After graduating from Philadelphia's Charles Morris Price School of Advertising & Journalism, ad design classes at Philadelphia Museum College of Art, three years in the Army (including 18 months in Eritrea doing the African version of "Good Morning Vietnam" from a 7,628-foot mountain top), then back to Philly for a year as Account Executive-TV producer-Copywriter-Art Director at Ball Associates Advertising Agency, followed by two years at WIP Radio as Publicity Director and voiceover announcer, I entered Art Center College of Design in Los Angeles in 1968.
Because veteran's educational benefits were good for only two and a half years at that time, I completed the four-year BFA in two years and nine months.
While in school, I assisted film director-cinematographer Haskell Wexler and photographers Cal Bernstein and Roger Marshutz. During my final semester, I opened and managed the West Coast office of Wide World Photos, the commercial division of The Associated Press, which I continued to run for three more years.

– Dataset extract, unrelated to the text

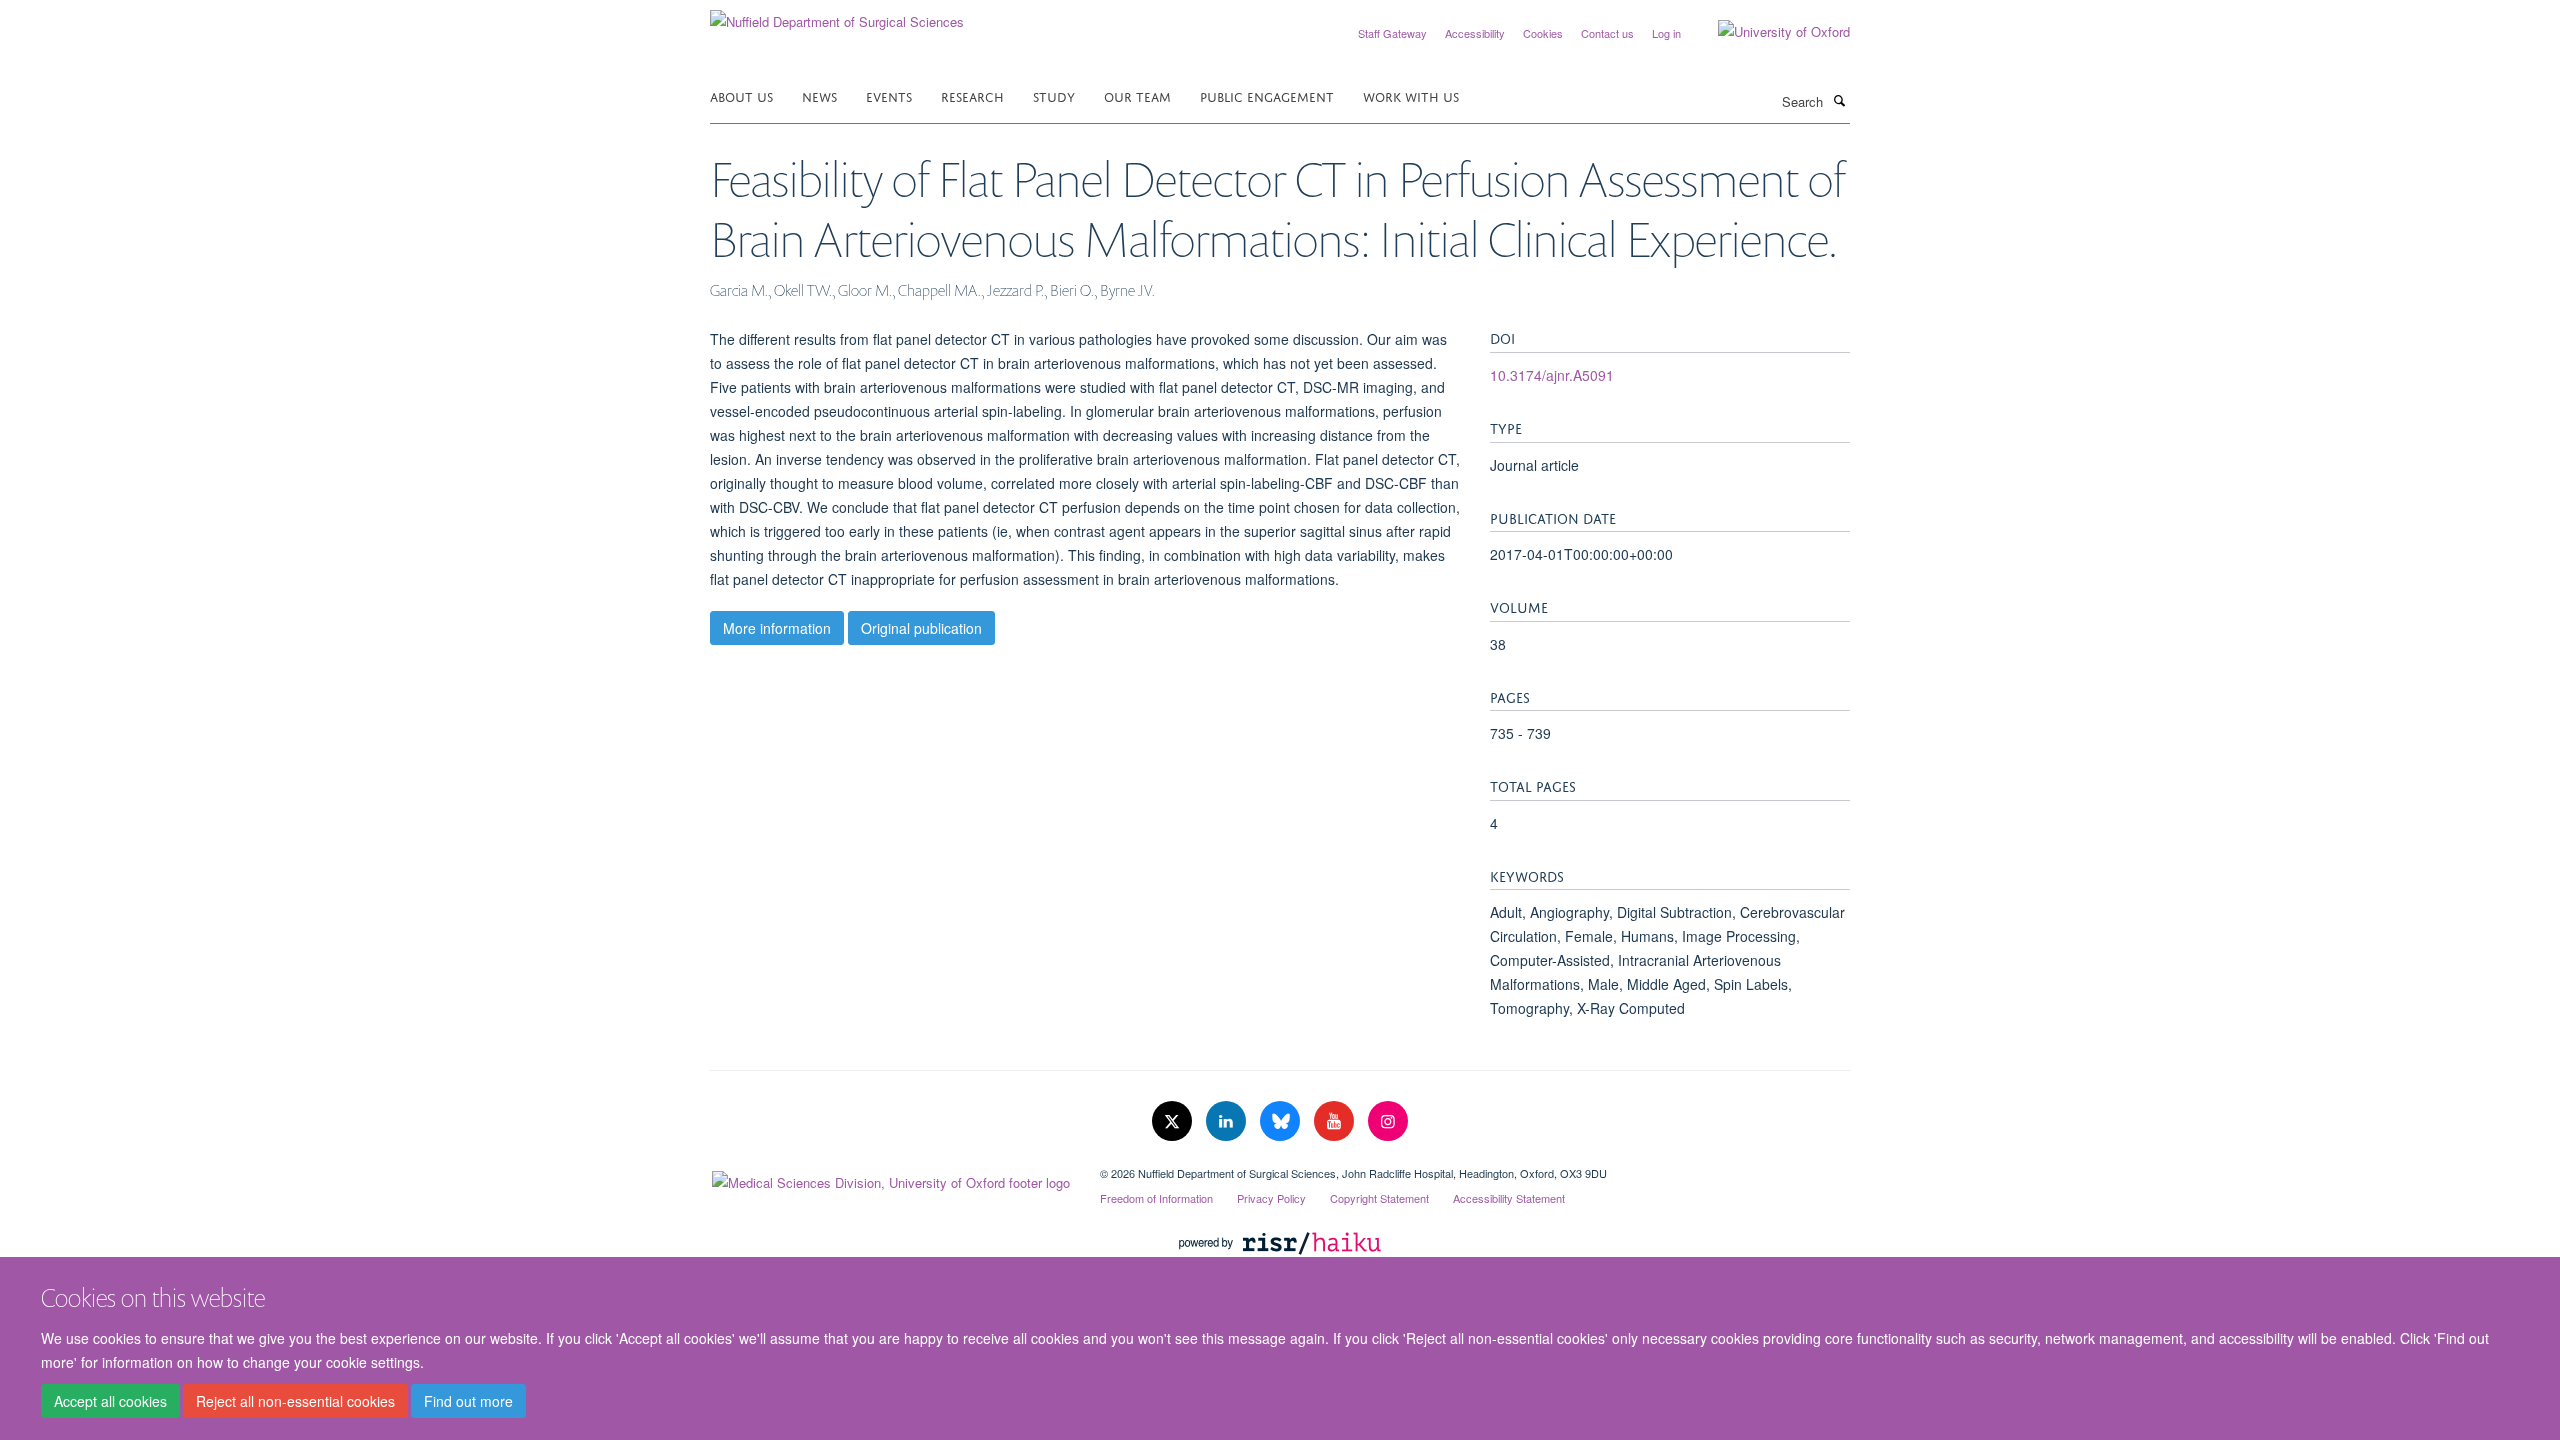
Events (889, 95)
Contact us (1607, 33)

Right after graduation, I worked with designers Charles and Ray Eames while sharing a studio with Jim Britt, MoTown's premier L.A. photographer.
In 1973 I substituted for a photography teacher on sabbatical from East L.A. College. Like everything in life, one thing led to another and soon I was also teaching at Cal State University, Mt. San Antonio College and L.A. City College (LACC). Meanwhile, my client list had expanded and I opened a studio in Huntington Beach specializing in advertising and illustrative (editorial) photography.

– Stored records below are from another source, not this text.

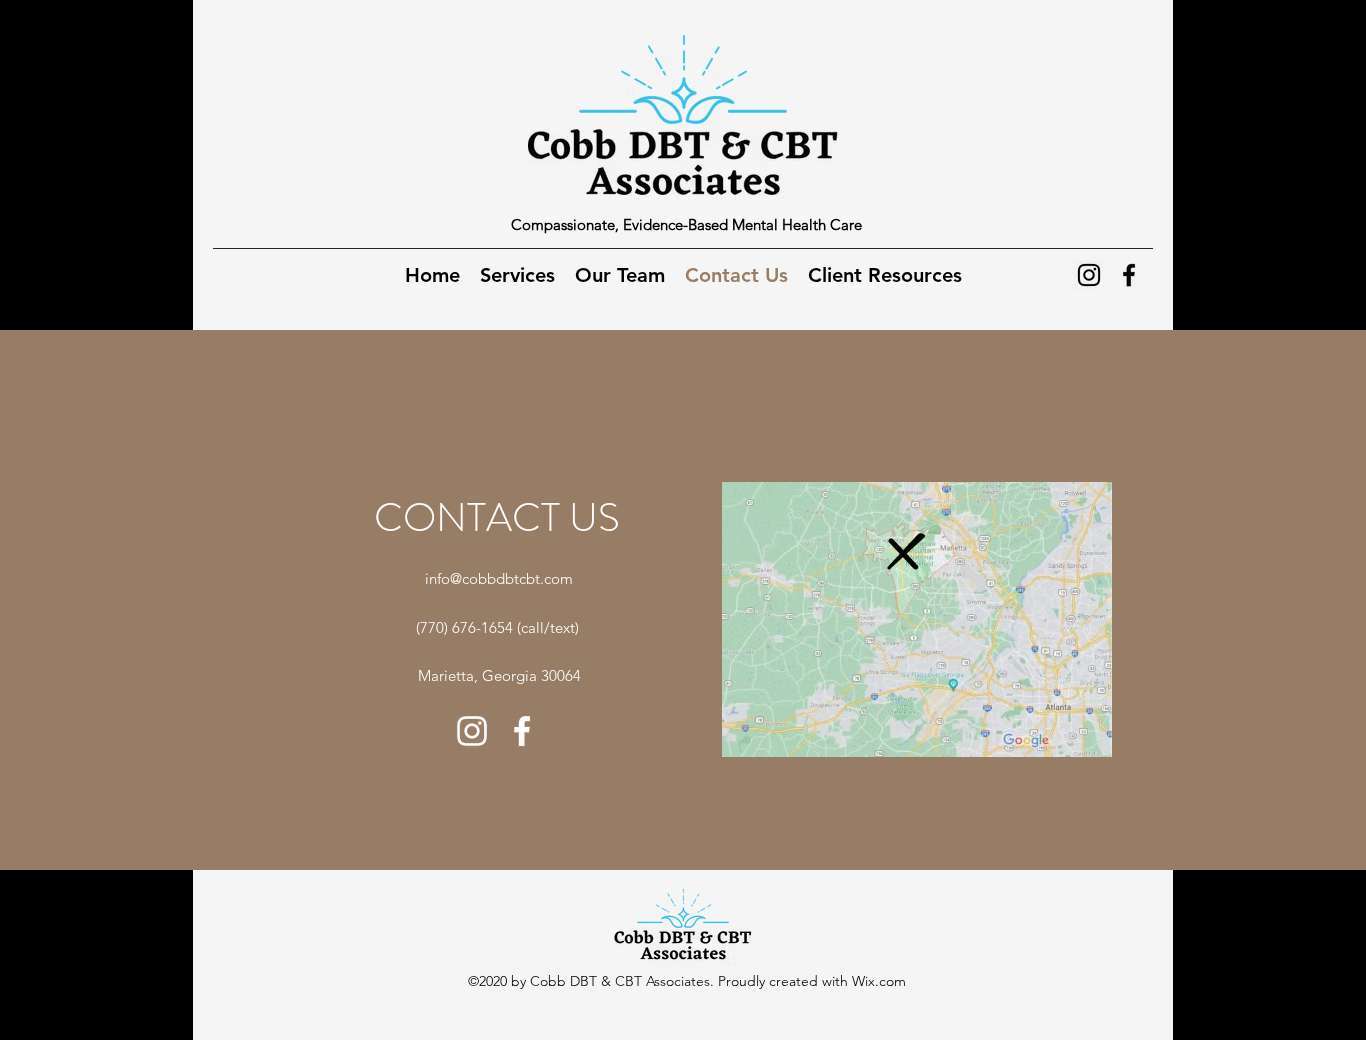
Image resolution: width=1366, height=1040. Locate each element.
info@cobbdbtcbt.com (499, 578)
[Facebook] (1129, 275)
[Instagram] (1089, 275)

In my spare time, I did graduate work at The Annenberg School for Communications at USC, obtained a teaching credential at UCLA, and became a Professor of Media Arts & Photography.
Eventually, doing photography swapped places with full-time teaching at LACC.
In 2001 I retired to a quiet little cabin in the majestic northern California redwoods. A year later, I was off to the lakes and mountains of New Hampshire and a rustic post-and-beam house surrounded by forest, and bordered by hundreds of acres of wildlife refuge.
Now I'm re-experiencing the joy of photography, free from publication deadlines and academia.
Please click or tap any image to enlarge it.
(Photo by Sandee Schuster)
My "Beetle" at a switchback 21 kilometers down the road between Asmara at 7,630 feet, and the Red Sea port of Massawa.
This was two days after Ethiopia switched from left-side to right-side traffic. Not being sure if everyone got the message, many drivers drove right down the middle, which made navigating extreme switchbacks like this even more "interesting" than usual.
Preparations for a wedding reception in Asmara, the capital of Eritrea.
Canvas was suspended between two houses. The ground was covered with soft, aromatic palm branches. The air was thick with the delicious aroma of fiery hot zigni stew, bubbling in huge kettles.
The heady fragrance of locally harvested frankincense mixed with deep rich aromas wafting from the barrels that were filled with fermented home-brews called suwa (SOO-wa, beer made from local grains and hops) and mes (MESS, wine made from fermented honey and spices).
More than five decades have passed, and I still smile when thinking of Asmara's aromas.
How to make zigni or doro wat.
How to eat Eritrean/Ethiopian food.
Eritrean music and celebration.
1965, and long before the movie with Robin Williams, this was "Good Morning Ethiopia," at KANU Radio & TV, part of the US Armed Forces Radio & Television Service (AFRTS). That's me at the mic.